Würde es sinnvoll sein, wenn die Kommune ihren Besitz teilweise verkauft? Alte Feuerwehrhäuser sind bereits veräußert worden, das in Ostervesede wird bald auf den Markt kommen. Einige Spielplätze sind zudem an Anlieger verpachtet worden. Die sind raus aus der Unterhaltspflicht. Doch weder vom Rathaus noch von Schulen oder Kitas kann sich die Gemeinde trennen. Die Liegenschaften werden schlichtweg benötigt. Auch ein Outsourcing an eine gemeindeeigene Firma sei nicht unbedingt zielführend. „Das sind unsere Werte“, sagt Jungemann – und die stehen in der Bilanz. Den Bauhof aufzurüsten, um die Pflege von Eigentum auszubauen, sei auch nicht unbedingt der Königsweg: Das bedeute mehr Personal und damit höhere Personalkosten und zudem neue Fahrzeuge und Maschinen.

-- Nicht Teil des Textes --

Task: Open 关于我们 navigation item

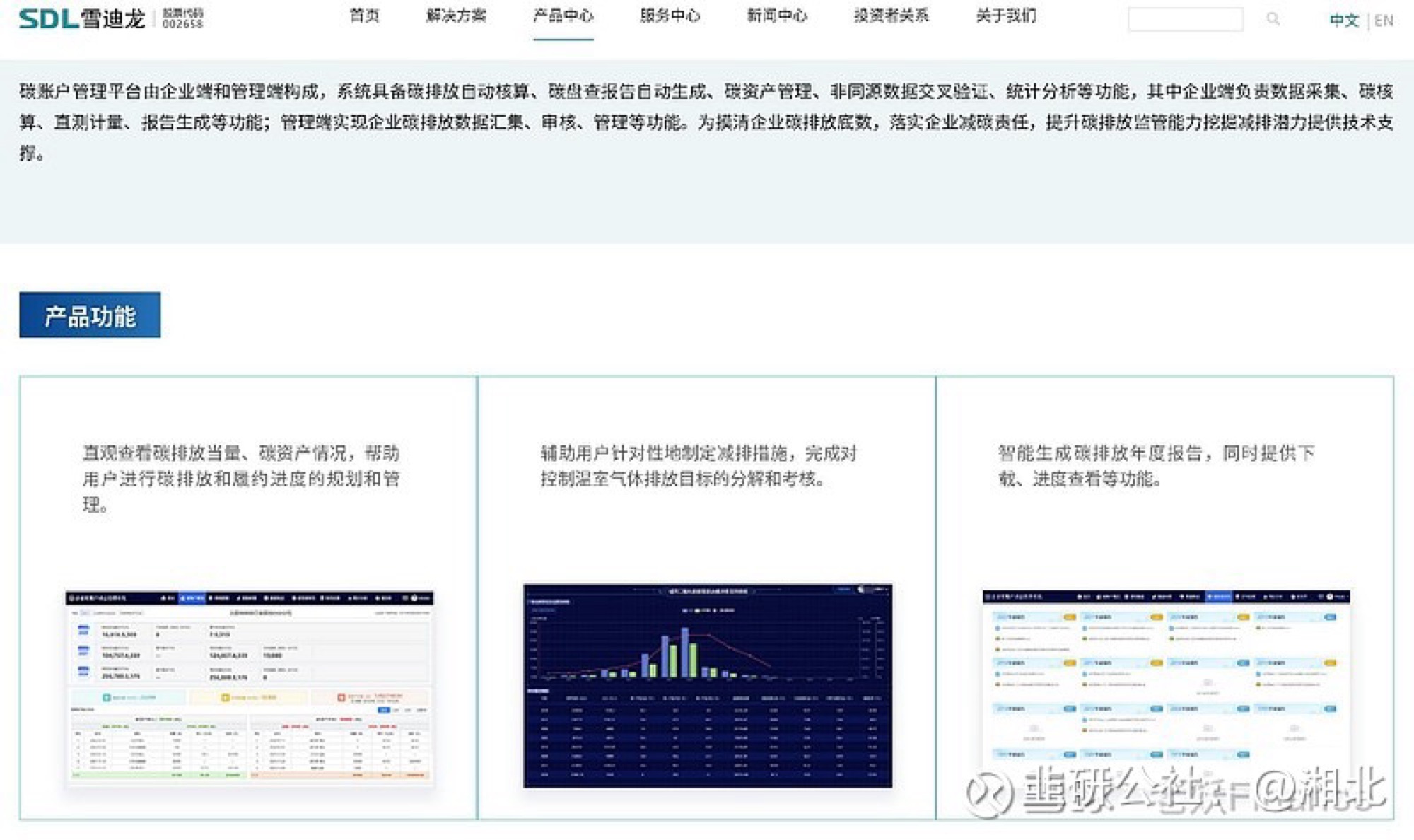Action: pyautogui.click(x=1005, y=16)
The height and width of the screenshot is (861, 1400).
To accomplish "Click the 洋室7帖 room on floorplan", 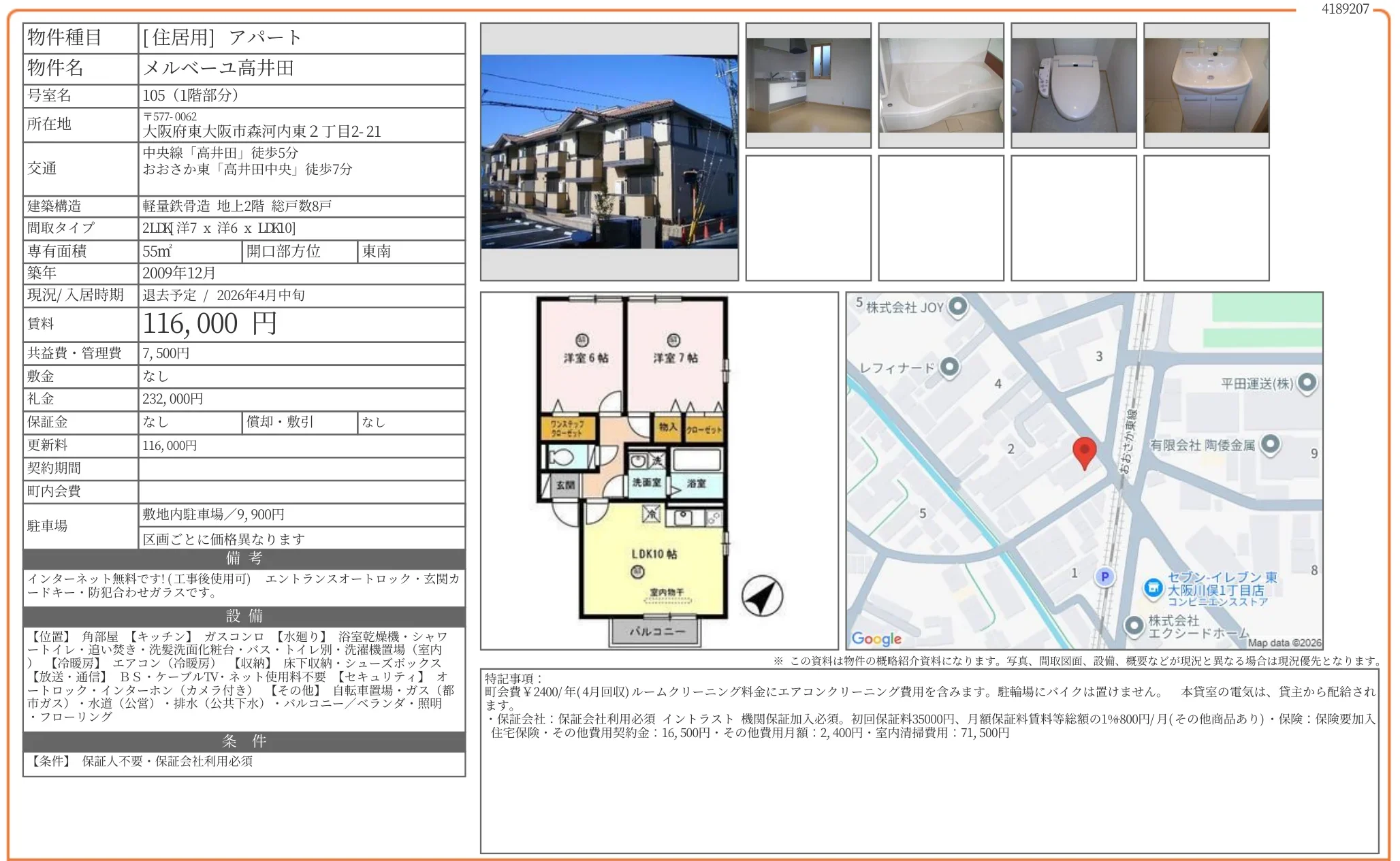I will [674, 357].
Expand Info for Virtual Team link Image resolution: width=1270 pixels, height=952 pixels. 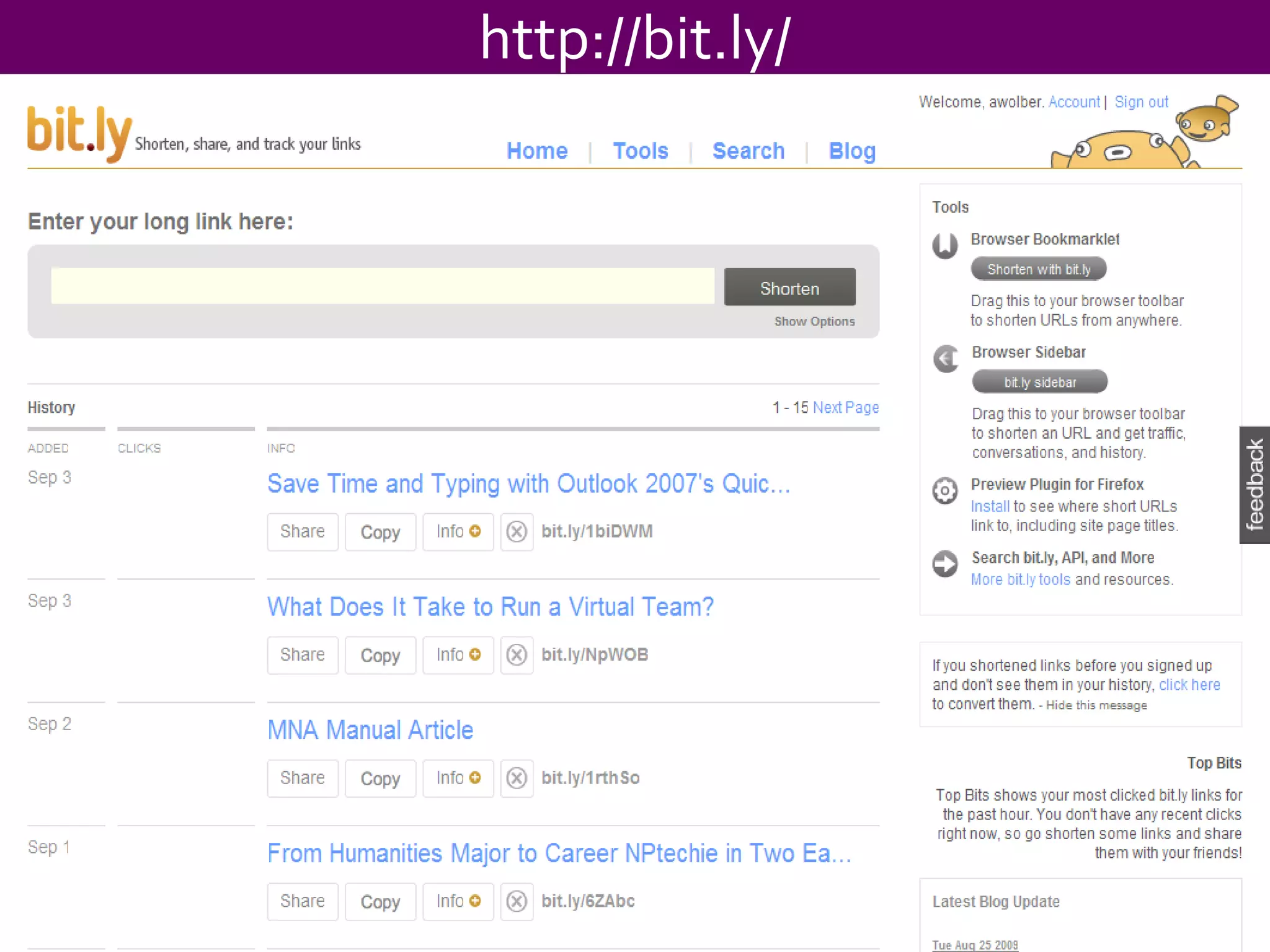click(458, 655)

Der Grundsatz in Scheeßel: Qualität vor Quantität

Beim Blick auf die Vielzahl der kommunalen Besitztümer geht die Bürgermeisterin auch auf den Streit ein, der seit rund zwei Jahren zwischen einigen Sportvereinen und der Verwaltung schwelt. Es begann mit der Rasenpflege, die Scheeßel an die Vereine abgeben wollte, und setzte sich fort mit der Frage, wann endlich das Stadion Waidmannsruh saniert wird. „Wir beabsichtigen, niemandem etwas wegzunehmen, und vor allem nicht das Ehrenamt zu beschädigen“, betont Jungemann. In Zukunft sei es finanziell aber nicht mehr möglich, jeden Sportplatz, auch wenn er nur wenig genutzt wird, tipptopp instand zu halten. „Es geht nicht mehr alles“, sagt die Verwaltungschefin. Der Grundsatz, etwa bei den Spielplätzen, aber auch zukünftig bei Sportflächen: Qualität vor Quantität.

Übrigens: Zu der langen Liste gemeindeeigener Gebäude und Flächen kommen noch weitere 16 Hektar dazu. Das sind die Wegeseitenränder in der Feldmark, die teilweise im Laufe der Jahre und Jahrzehnte untergepflügt wurden und die jetzt stückweise ökologisch aufgewertet werden.